5 Kasım 2010 Cuma

Islak Kağıtlar


Uzun zamandır dışarıdayım, çıkarken tutuşturduğum kibrit hala yanıyor. Zorda kaldıkça kelimelerimi yakıyorum, cümleler kurup tekrar tutuşturuyorum kül olacak korkusuna mutluluk katıp yakıyorum.

Yakıyorum... Sürekli titriyor ateş, rüzgar bekliyor, kış bekliyor, kar, ayaz onlarcası... Hep kötü şeyler, emekleri tüketmeye çaba edinen şeyler. Yaz bekliyorum, güneş bekliyorum, ısınmayı değil aydınlanmayı bekliyorum.
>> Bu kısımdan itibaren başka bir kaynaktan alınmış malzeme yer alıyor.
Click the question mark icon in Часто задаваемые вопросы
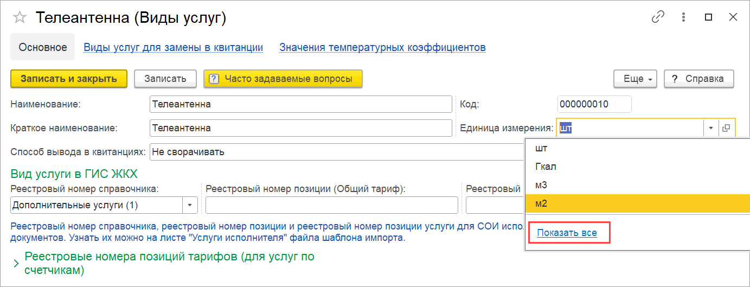750x287 pixels. pyautogui.click(x=214, y=79)
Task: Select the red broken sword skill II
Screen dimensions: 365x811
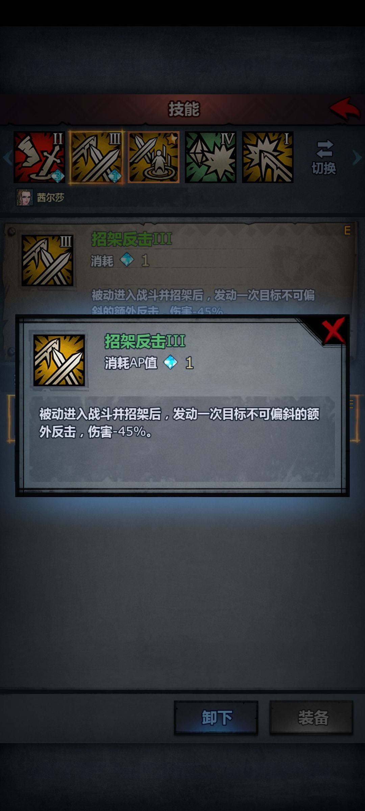Action: coord(39,157)
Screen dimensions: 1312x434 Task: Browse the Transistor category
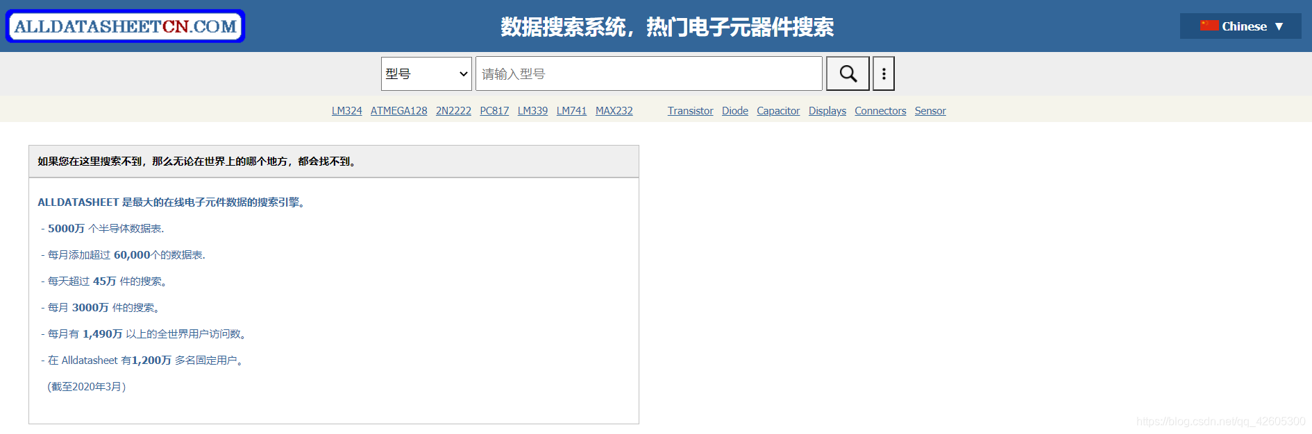coord(690,111)
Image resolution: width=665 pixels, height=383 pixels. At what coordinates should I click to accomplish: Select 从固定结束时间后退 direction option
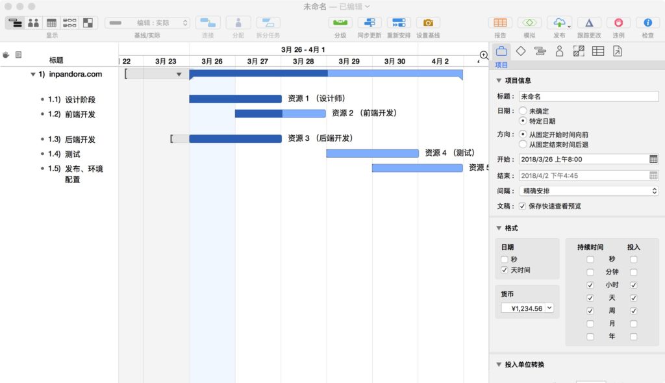523,145
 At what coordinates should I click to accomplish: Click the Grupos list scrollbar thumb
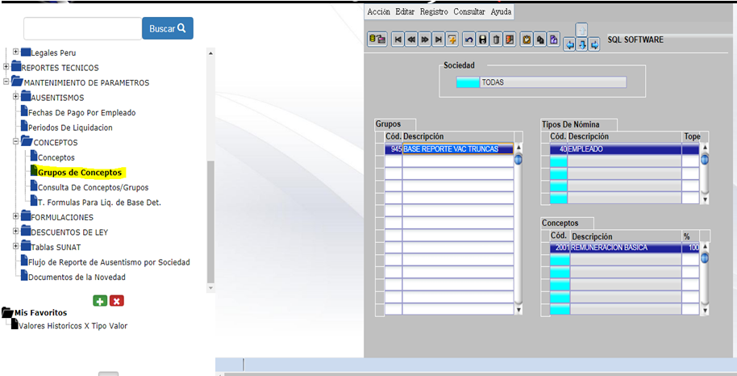click(518, 159)

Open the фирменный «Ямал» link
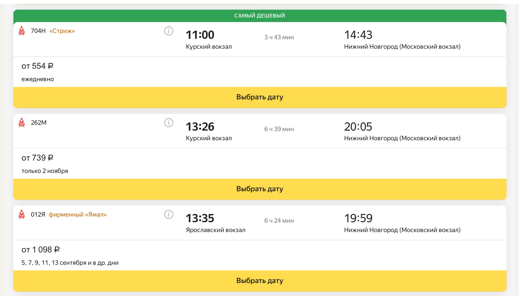point(78,215)
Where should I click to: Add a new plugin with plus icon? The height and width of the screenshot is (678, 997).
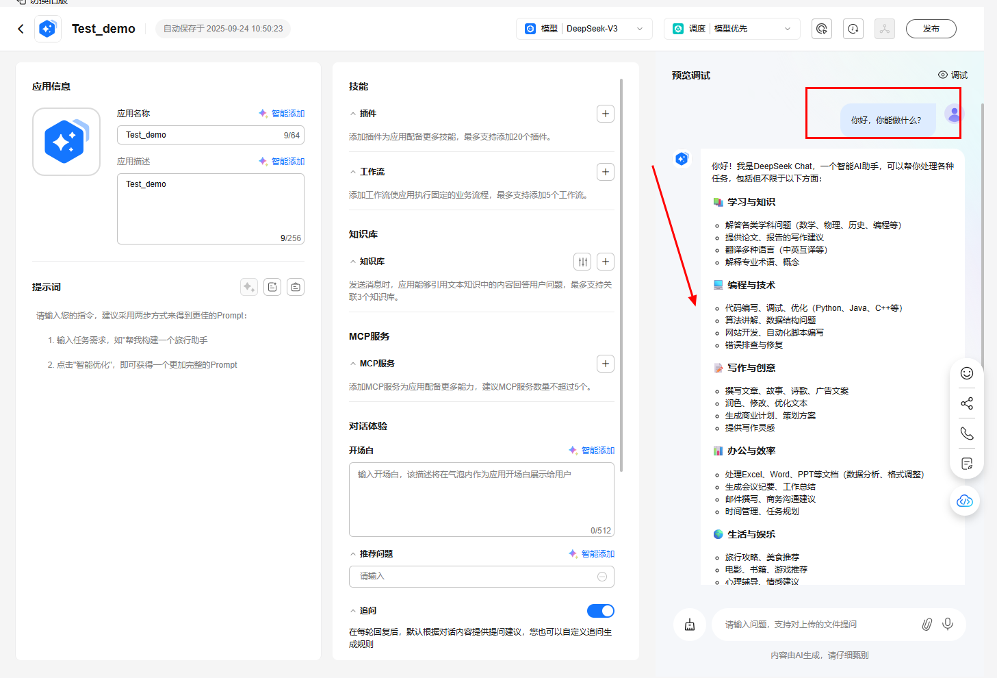pos(605,114)
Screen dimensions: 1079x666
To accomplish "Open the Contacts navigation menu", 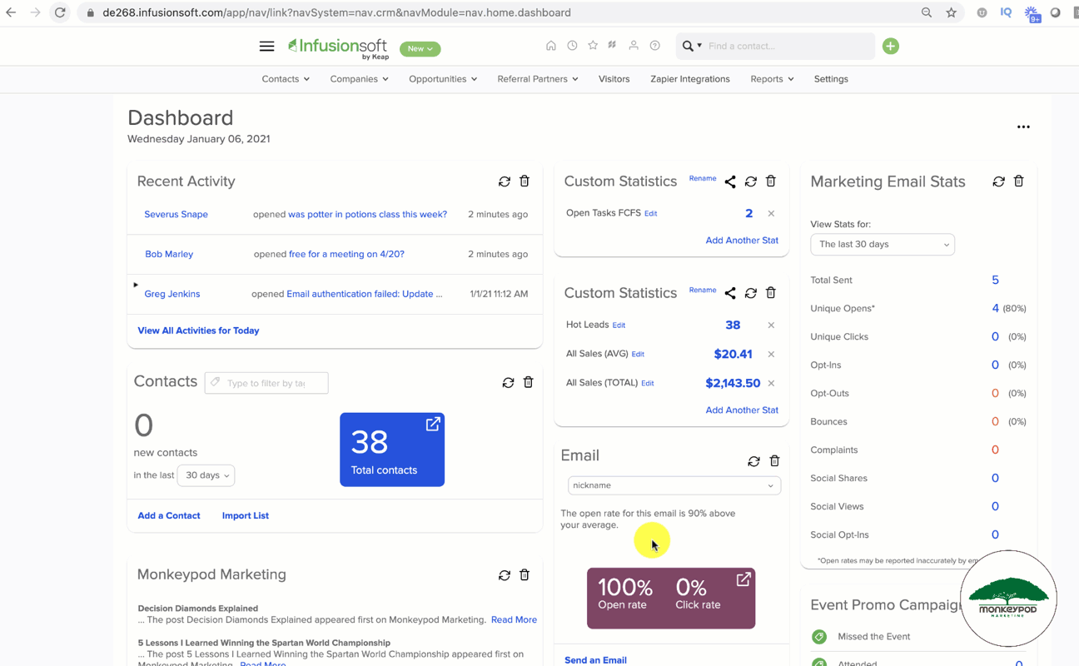I will pyautogui.click(x=286, y=79).
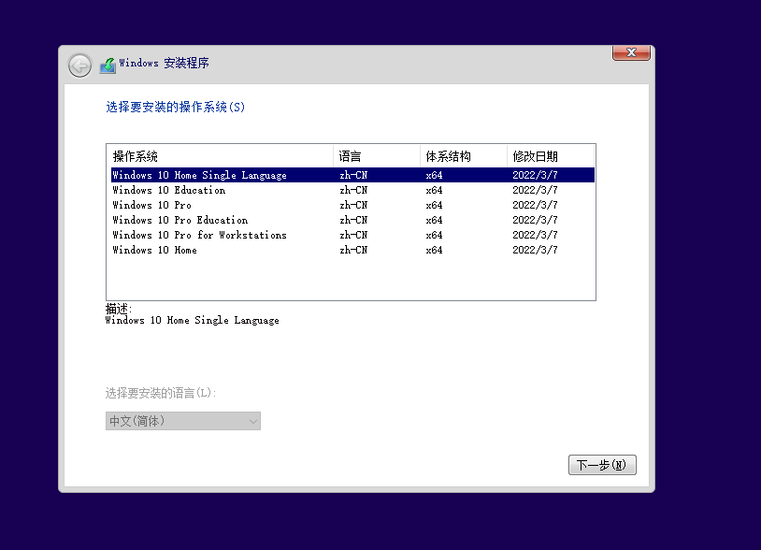Click the green setup arrow icon in titlebar
Viewport: 761px width, 550px height.
(x=106, y=64)
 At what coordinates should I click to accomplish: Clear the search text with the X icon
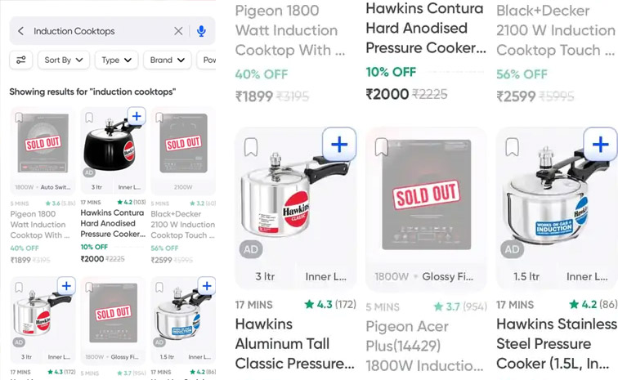point(178,31)
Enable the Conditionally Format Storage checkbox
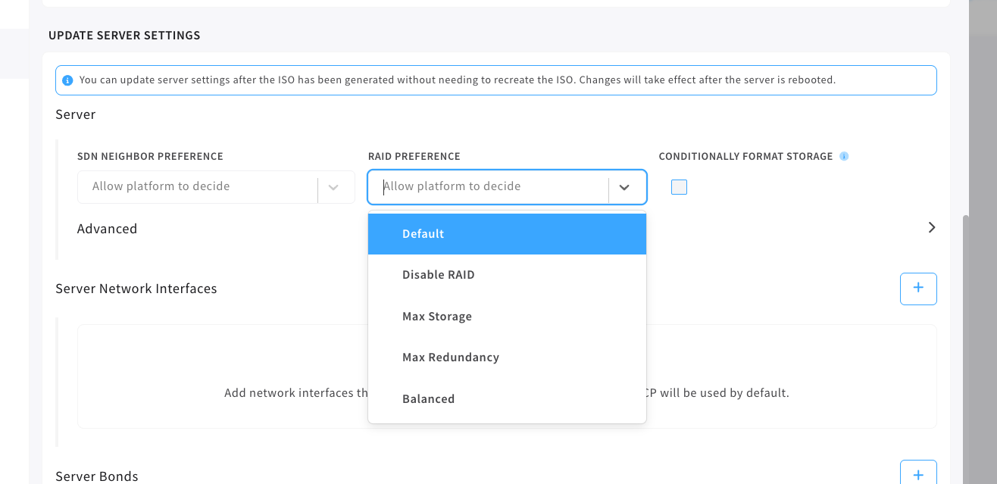Screen dimensions: 997x484 tap(679, 187)
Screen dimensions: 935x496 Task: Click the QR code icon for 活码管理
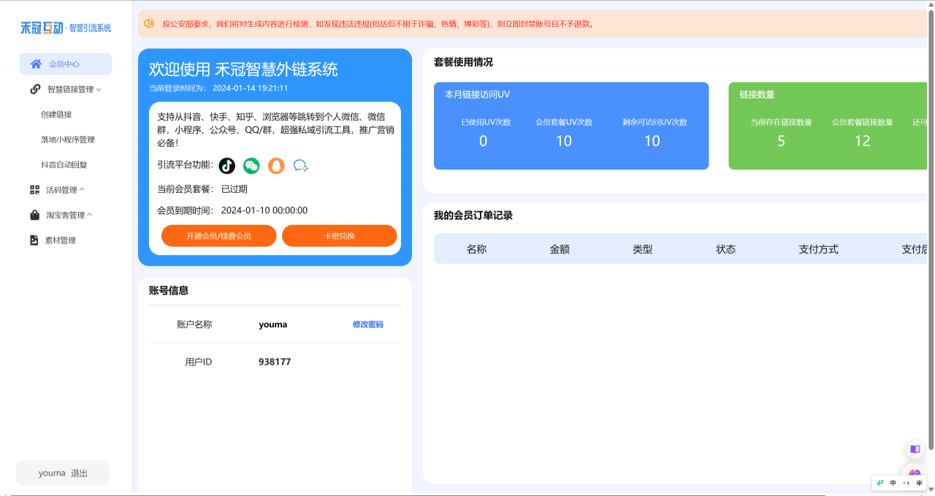click(34, 190)
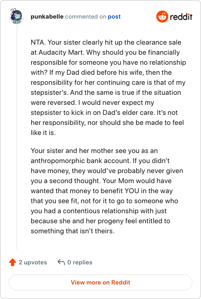Click "like it is." ending the first paragraph

pyautogui.click(x=43, y=133)
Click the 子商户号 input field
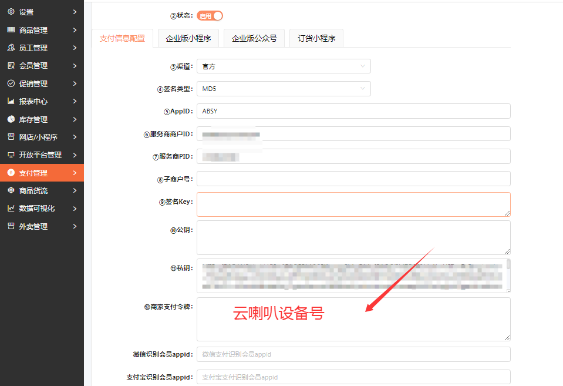563x386 pixels. (x=353, y=179)
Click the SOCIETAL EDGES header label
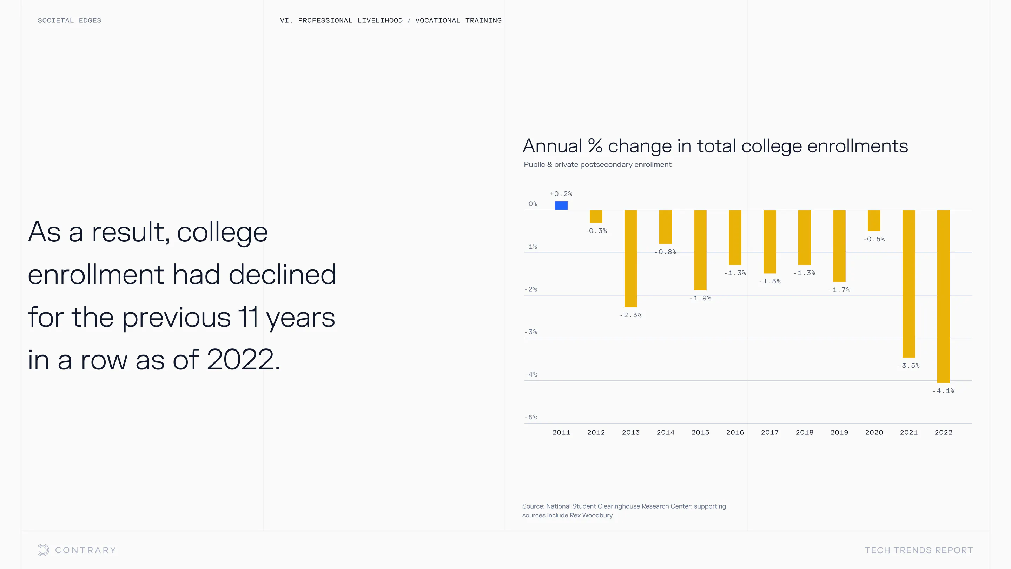This screenshot has width=1011, height=569. pyautogui.click(x=69, y=20)
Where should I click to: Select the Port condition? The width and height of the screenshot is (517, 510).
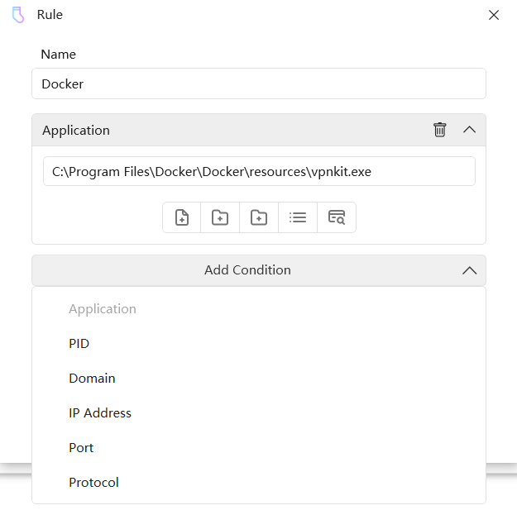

Bekliyorum... Bir fikir ofisinin kartını, bir çıkar yolun rehberini, o yolu gidecek sabrı ve yolda ölmeyecek kadar garanti verilmesini bekliyorum. Dokunmak, tatmak aslında görebilmek.

Kendi gözlerimle, görebilmek. Sığ olanı, derin olanı, boğulma çizgisini ve yaşamla ölüm arasında var olan çizgiyi görebilmek istiyorum. Biriktirip o çizgileri kareler, diktörtgenler, üçgenler yapmayı, üretmeyi, sonra da ürettiğimi görebilmeyi istiyorum. Bakalım nasıl oluyor kendi dünyam yine kendi ellerimden çıktığında.

Yakıyorum, sonu ucu belli olmayan bir savaşa kelimeler yakıyorum. Barış için yakıp, barış için yanıyorum. Barışı beklemiyorum, savaşı anlayamamışken.